Ellis has been heartened by the belief his group took from last year and so far this season has taken it to another level.
“Why we’re playing well is because are believing in each other. Last year we belied to a certain point until we were put under real pressure and then we sort of crumbled away a little bit,” Ellis said.
“They then started to believe which is why we won that series against the Redbacks which was a great win for us and gave us that next kick. But then we stumbled at that next hurdle.
“Now we are starting to believe that we know we can continue to play at this level and we’ve had a number of teams who have gone at us, and we haven’t collapsed and stayed strong.
“We have lost a couple of games but you’re never going to go through a season undefeated, the league is too good for that to happen. But what is nice is how we’ve responded to most challenges.
“They have stayed strong in most instances and they aren’t sitting there and thinking what to do or who to look for. They stay with the plan, play through it and we’ve been able to perform well because of that. Believe is such a massive thing to have, confidence is wonderful to have.”
The Senators are yet to win a championship in the SBL and one thing Ellis has felt has had them back from achieving that is not having the genuine believe that they can do it.
He’s certainly noticed that in the group he took over coaching and over the past couple of seasons, but now he is getting the feeling more and more in 2019 that they genuine believe that they can achieve something special.

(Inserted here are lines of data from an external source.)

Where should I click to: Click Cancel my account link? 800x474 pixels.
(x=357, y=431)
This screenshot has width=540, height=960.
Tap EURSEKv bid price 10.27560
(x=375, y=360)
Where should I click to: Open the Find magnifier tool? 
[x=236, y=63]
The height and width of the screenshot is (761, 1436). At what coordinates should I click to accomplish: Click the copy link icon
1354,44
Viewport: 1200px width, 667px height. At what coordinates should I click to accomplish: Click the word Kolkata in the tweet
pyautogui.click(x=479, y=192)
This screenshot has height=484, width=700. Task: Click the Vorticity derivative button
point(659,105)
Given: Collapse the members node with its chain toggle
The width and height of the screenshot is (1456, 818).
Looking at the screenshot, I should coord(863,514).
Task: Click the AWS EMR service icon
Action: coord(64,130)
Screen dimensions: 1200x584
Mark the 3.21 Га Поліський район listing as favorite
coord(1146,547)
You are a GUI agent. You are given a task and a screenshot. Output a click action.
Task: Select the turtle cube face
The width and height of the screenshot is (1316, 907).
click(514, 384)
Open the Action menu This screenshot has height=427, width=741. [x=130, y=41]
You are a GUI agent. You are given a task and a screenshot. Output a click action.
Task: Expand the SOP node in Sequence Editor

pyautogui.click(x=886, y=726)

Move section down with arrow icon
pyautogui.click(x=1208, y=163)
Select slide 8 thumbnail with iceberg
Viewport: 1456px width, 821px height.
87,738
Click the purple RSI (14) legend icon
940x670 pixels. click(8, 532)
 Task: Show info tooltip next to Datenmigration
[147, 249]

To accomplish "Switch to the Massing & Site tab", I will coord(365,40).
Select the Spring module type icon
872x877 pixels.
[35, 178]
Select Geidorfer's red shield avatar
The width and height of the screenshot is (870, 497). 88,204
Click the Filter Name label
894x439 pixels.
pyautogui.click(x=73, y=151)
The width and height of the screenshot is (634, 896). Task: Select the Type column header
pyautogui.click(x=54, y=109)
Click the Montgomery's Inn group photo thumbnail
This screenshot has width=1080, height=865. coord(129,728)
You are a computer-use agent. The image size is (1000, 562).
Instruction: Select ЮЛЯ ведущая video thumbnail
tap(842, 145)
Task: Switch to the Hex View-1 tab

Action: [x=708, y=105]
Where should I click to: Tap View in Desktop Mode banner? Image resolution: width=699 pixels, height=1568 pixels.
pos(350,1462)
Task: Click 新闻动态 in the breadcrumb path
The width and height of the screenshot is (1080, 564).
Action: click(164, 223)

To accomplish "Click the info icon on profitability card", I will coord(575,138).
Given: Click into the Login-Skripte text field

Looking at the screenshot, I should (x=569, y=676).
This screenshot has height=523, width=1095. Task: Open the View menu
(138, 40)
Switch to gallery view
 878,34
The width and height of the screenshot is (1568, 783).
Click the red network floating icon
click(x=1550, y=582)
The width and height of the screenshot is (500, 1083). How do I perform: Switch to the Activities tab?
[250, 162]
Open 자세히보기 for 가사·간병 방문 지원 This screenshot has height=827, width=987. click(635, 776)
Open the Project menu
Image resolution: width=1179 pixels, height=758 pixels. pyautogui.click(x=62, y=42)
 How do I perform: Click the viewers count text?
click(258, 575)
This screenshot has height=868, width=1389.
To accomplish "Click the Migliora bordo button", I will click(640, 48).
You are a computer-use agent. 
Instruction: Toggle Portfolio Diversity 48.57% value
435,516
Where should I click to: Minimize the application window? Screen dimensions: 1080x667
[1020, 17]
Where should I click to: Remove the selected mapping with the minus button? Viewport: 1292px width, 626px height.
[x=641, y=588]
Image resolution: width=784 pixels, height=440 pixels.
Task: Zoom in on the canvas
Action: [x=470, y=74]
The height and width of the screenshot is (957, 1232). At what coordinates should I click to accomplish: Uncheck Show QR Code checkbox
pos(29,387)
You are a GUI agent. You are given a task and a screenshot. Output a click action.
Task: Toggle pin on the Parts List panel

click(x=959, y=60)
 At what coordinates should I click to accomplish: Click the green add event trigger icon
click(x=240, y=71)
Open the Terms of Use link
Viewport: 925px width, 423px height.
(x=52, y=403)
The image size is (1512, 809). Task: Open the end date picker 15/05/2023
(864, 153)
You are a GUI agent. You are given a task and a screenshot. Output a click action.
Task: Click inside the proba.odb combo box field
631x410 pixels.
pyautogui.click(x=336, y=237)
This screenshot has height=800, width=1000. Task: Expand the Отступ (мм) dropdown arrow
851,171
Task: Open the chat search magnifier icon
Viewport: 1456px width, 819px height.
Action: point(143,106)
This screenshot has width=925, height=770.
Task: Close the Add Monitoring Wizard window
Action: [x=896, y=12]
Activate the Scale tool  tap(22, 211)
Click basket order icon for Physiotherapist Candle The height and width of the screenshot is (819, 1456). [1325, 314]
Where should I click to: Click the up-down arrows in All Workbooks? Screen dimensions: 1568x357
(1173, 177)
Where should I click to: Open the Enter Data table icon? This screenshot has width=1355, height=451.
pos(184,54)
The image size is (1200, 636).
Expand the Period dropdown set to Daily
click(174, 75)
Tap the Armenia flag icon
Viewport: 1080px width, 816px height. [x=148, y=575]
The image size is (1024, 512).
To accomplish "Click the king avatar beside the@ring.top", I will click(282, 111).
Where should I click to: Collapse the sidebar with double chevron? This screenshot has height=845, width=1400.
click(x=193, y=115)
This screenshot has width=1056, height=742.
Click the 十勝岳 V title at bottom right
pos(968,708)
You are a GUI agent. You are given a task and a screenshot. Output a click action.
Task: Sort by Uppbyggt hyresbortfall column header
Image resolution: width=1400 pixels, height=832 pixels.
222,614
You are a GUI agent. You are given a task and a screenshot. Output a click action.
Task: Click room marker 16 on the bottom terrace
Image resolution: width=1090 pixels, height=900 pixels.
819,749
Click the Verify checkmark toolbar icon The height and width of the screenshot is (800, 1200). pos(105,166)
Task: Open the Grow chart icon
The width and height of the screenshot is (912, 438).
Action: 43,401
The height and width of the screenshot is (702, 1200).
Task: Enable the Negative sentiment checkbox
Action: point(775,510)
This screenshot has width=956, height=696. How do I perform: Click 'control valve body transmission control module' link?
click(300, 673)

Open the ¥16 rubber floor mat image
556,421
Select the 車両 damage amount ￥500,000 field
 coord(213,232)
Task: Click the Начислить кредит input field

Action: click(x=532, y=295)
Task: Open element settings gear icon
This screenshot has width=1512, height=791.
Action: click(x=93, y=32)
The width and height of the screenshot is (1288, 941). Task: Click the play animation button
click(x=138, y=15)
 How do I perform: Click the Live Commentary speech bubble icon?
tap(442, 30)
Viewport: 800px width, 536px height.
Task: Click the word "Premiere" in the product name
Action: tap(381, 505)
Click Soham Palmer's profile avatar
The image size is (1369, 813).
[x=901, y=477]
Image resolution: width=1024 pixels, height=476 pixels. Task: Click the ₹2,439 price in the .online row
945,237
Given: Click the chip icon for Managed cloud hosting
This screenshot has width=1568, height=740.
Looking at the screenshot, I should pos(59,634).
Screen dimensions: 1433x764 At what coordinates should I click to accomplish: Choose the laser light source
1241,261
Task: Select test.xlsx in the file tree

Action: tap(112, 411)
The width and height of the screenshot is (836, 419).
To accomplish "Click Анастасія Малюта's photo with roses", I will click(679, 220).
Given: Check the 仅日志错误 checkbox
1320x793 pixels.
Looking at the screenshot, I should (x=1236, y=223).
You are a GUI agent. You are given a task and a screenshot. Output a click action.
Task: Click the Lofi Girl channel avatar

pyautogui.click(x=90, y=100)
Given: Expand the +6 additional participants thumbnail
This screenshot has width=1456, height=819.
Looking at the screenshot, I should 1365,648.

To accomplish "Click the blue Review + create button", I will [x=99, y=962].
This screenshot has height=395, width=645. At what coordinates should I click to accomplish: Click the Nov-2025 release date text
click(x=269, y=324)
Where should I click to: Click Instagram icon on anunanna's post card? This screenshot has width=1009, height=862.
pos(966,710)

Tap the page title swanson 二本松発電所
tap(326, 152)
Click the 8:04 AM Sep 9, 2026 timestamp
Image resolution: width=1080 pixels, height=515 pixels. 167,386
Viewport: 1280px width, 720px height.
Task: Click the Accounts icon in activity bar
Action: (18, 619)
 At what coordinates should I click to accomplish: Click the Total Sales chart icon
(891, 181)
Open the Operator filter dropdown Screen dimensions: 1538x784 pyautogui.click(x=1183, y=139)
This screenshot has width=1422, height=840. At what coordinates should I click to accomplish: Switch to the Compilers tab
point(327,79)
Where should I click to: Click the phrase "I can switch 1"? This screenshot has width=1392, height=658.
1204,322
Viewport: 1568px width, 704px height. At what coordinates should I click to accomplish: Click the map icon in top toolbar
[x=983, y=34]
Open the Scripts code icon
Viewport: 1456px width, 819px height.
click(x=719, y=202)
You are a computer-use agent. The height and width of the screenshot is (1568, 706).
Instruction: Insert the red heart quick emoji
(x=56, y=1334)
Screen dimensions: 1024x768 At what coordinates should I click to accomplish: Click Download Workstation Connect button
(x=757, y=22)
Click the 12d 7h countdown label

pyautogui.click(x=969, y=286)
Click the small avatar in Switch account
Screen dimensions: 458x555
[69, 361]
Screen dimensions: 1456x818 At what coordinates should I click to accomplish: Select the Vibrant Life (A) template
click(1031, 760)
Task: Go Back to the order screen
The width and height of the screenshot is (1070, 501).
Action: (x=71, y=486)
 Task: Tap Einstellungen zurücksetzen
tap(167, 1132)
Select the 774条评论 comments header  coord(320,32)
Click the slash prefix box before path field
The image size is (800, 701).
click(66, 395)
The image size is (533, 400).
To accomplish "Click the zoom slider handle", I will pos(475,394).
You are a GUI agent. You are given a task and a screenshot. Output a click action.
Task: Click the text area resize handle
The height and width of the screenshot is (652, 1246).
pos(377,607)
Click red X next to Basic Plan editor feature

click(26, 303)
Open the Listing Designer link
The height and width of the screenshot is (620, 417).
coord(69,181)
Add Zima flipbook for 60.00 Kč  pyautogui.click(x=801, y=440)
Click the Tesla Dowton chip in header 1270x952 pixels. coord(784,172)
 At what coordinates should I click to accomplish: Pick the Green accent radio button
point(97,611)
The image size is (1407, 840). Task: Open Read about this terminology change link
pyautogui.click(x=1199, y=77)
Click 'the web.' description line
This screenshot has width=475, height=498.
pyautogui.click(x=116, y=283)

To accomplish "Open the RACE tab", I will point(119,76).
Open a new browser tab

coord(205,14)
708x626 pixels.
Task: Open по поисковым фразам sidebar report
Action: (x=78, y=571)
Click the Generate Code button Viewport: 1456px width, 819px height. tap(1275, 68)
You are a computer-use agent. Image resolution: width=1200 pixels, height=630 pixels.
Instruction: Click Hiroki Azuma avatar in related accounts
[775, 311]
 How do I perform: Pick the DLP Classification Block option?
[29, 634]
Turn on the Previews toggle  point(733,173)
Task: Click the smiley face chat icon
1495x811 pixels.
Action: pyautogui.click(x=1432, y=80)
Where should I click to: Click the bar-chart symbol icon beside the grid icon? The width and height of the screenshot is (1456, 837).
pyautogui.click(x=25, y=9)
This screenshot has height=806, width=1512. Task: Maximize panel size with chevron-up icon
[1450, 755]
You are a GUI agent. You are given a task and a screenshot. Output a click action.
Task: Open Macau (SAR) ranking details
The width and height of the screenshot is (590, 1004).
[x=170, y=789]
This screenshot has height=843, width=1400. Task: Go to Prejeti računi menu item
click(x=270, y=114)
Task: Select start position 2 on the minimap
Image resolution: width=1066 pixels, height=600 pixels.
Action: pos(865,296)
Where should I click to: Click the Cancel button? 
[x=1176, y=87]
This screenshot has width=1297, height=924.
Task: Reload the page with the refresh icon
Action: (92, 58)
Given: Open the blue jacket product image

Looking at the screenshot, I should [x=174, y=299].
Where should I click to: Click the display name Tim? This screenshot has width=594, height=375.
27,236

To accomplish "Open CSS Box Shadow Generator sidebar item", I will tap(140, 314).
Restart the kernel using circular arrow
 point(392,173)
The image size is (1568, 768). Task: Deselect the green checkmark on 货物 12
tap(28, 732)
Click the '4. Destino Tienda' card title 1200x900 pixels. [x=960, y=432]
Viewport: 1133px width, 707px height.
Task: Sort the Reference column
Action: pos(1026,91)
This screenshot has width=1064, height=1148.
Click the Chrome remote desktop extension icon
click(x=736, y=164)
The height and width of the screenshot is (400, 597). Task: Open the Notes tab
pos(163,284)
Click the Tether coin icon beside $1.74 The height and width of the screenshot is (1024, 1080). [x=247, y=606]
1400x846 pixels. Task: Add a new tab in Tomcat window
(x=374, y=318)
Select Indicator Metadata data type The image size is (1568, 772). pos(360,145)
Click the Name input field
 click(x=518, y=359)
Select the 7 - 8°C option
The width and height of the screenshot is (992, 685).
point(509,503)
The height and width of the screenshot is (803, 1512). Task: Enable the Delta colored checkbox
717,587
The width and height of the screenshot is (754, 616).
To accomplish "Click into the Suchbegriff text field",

“Our target is always to win the championship. When I first took over these guys, I’ve been involved in this club for a long time and I coached a long time ago, but coming back there was no winning belief,” Ellis said.
“They were seemingly happy to make playoffs but our goal is to not just be happy with that. You want to make the finals and you want to put yourselves in the best position to get to the Grand Final, and once you get there when you have a go at winning the championship.
“That’s always been our goal and this year is the first time I think the boys are starting to believe it might really be a possibility. But let me tell you, there’s a long way to go and a lot of work for us to do yet.
“The good thing is that I know we can still get better and I’m not looking at it that we are peaking in May, I’m thinking we can continue to get better and that’s always a good thing.”
Something that appeared capable of being a weakness for the Senators in 2019 but has turned into their great strength is the absence of a genuine point guard.
As good of a floor general as Corban Wroe was, what his departure has meant that the Senators are putting a significantly longer, taller and more versatile line-up on the floor which is working a treat.
While sharing the ball carrying duties between Swaka Lo Buluk, King, Ellis, Davies, Thwaites, Cross and even Witts at times, it is making the Senators tough to guard and so far no team has been able to exploit them with a press.
Then defensively, they are working well together and haven’t been able to be taken advantage of by quick point guards yet while Anshila and Manyang are providing some good rim protection, and Litterick is holding down the starting five spot producing 10.6 points and 7.1 rebounds a game.
That depth and versatility the Senators have is now proving a great strength and Ellis is happy with the way it’s coming together.
“It is a nice problem to have that’s for sure, we can stick Wani at the point, we can stick Justin at the point and at times we put Cody at the point. Having a 6’8 guy at the point makes him pretty hard to guard,” he said.
“By doing that, you’re able to pass out of double teams and see over the defence, and that really helps. We have smart guys and they know that you just move the ball, and if guys come to the ball we’ll be fine.
“Often if you have a legit point guard they sometimes feel they have to dribble through the pressure. We don’t have that, we pass through it and move the ball that way. That’s been a good thing for us so far.
“But the problem when you have a lot of size is that you still have to be able to guard people and keep them in front of you. That’s been our challenge and I think we’re starting to get much better at that.”
There are plenty of players in tremendous form for the Senators in the first half of the season including Ngor Manyang displaying the best form of his career providing a defensive presence, rebounding well and then putting up 64 points over the past four games.
Anshila now takes on an even more important role with Warwick this year too needing to play as a genuine big and he showed how good he can be in that role last Friday night with 17 points and 10 rebounds in the win against Lakeside.
“Ngor has always been good at the offensive end and we’ve worked a lot with him on his defence and he’s getting better and better. We always say to him that he has so much length, he just has to use it and is starting to do that,” Ellis said.
“Friday night was Robbie’s best game of the season, that was the Robbie that we had at the end of the last season and the one we wanted back this year.
“It’s just taken him a little bit to settle back in and get used to things again but he has been going and playing overseas and it takes a while to adjust to each change in environment.
“But part of why we wanted to bring the same guys back is because it’s not as big a transition when you’ve played with the guys before. That’s starting to bear some fruit now and hopefully he’ll take some confidence out of that and it was big for him to step up especially with Ash sitting out.”